— Text shown —

--- START ---

In this business, we work for the kids. It may be corny but it is true. The kids drive the corporation. All others come after them. Surely teachers are important, and the behind-the-scenes positions who work for little pay that keep the schools moving like janitors and food workers and paras. Then school administrators, then central office and the superintendent and board. But it has to start with the kids.

What led you to aspire to be superintendent of Webster Parish Schools?

My superintendent asked me if I would be interested in the position and suggested I apply if I was. Others called or emailed me to ask if I would be applying. I came home and spoke with my wife about it.

She prayed about it and woke up the next morning and said she would support me and is behind all of it. I'm just tickled to death to be here. Applying for this is a natural progression for me. I would have never thought I would be applying to be a superintendent, especially with my negative attitude while I was in school; but I am and it feels good.

Can a guy from Baton Rouge, a big city, work in a rural school setting?

To make a move here, would be like coming back to where I started. I know how to do rural. With my experience in Zachary – I will have no problem with the rural setting. I'm applying here because I feel like this is where I am supposed to be.

How would you foster communication with the board?

There is always phone and email and you have to use those regularly. I would want to start a weekly recap, maybe a mailed letter or email, where things that have gone on in the past week – good and bad – are communicated to you.

I think it is also important to be available to the board. I have to block out time on my schedule to say – this is for Jerry Lott because he had a question or this hour or two is for Johnnye Kennon because she has concerns about schools in her district. Or this time slot in the morning is for coffee or lunch with this board member so we can just talk about things in general.

How do you feel about the requirements for minimum academic standards for student athletes?

I am completely in favor of it and I think we have to be. I was a band director for many years and equate myself to a coach in many ways. You just have to make academics first. I have heard people say that if the kids didn't have football or art or their choice of activity that the kids wouldn't come to school. But we cannot let it be that way.

I know of a student who was recruited by another public school to play football. In order to get around the minimum academic requirements, the school suggested he be placed in special education classes.

--- END ---

— Information shown —
--- START ---

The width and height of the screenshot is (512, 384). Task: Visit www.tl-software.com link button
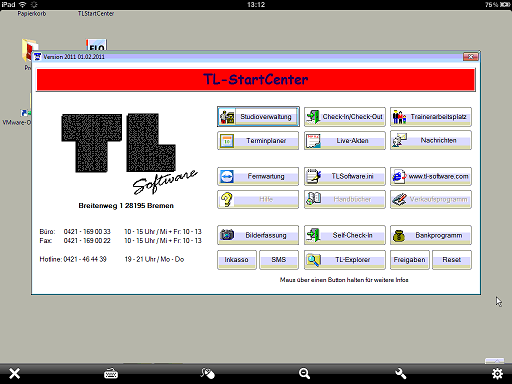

--- END ---

— Questions to answer —
A. Answer these questions about the Webster Parish superintendent interview:
(i) Who first asked the candidate about interest in the position?
(ii) What job did the candidate hold for many years?
(iii) What weekly practice does the candidate propose for keeping the board informed?
B. Carry on the Webster Parish superintendent interview past its last sentence.
The lines above come from a different source than the interview with the Webster Parish Schools superintendent candidate.

— Per-task answers —
A.
(i) The candidate's superintendent.
(ii) Band director.
(iii) A weekly recap, possibly a mailed letter or email, covering the good and bad events of the past week.

B.
The parent agreed to it and the kids was happy about it because he got to be a football star. But then graduation came, and how do you think he and his parents felt when he could not get a diploma? That student cannot go to college and does not have a diploma. But he was a high school foot ball star.

We are asking kids to maintain a 2.0 and what is that really? It isn't unachievable and I would like to see it higher. It has to be about academics because our kids need it.

What would be your priority to get acclimated to the area? How soon could you be here?

I brought with me a copy for each board member of my 90-day plan. It focuses on making myself available, study your system, and on organization. I could be here yesterday. I am ready. My supervisors know I am here and we feel comfortable in the people working in East Baton Rouge to continue on without me.

How would you deal with tenured teachers who are waiting for retirement, whose teaching methods are lazy and who have a poor attitude?

It all revolves around data. When I see data that reflects badly on a teacher or principal, I call a conference and we work to fix the problem.

You give support and put a plan in motion that should resolve the issue. If the plan doesn't bear fruit in two to three weeks, you develop a more in-depth and detailed plan. If there is still no fruit in five to six weeks, we terminate. We want to get employees out if they are hurting kids.

(Following the interviews of Morris Busby and David Phillips, all five applicants answered six questions that were submitted by those attending the public forum. The majority of the answers each applicant gave to the public questions were very similar, with some slight variances.)